◆ **RECORDS TO USE**:
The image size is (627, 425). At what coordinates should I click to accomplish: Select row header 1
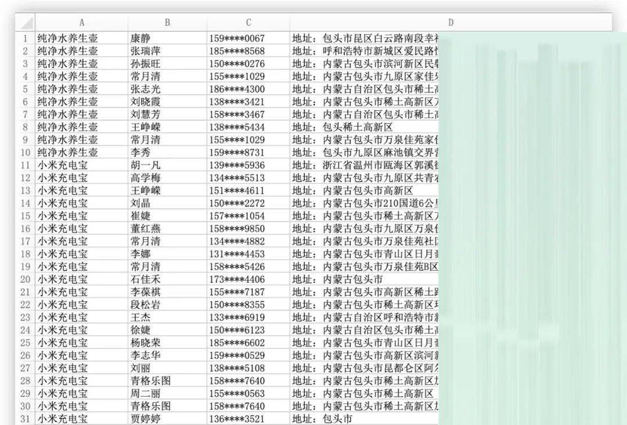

* * *

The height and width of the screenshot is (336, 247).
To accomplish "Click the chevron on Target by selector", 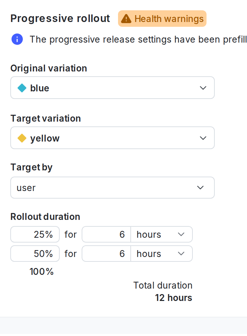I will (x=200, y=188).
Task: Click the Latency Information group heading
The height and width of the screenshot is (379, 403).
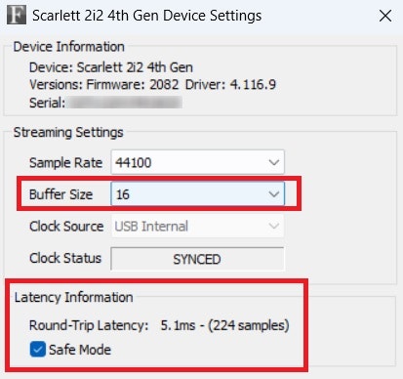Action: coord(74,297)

* * *

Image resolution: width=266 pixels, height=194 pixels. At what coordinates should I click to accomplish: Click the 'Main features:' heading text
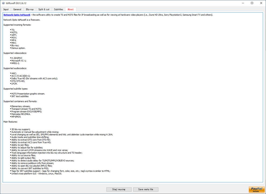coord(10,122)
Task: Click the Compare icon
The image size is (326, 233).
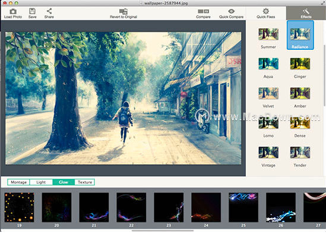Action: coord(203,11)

◆ **YOUR OBJECTIVE**:
The answer must be a single number: the count of lines in the records above that contain the word "Task".

◆ **WRITTEN ANSWER**:
2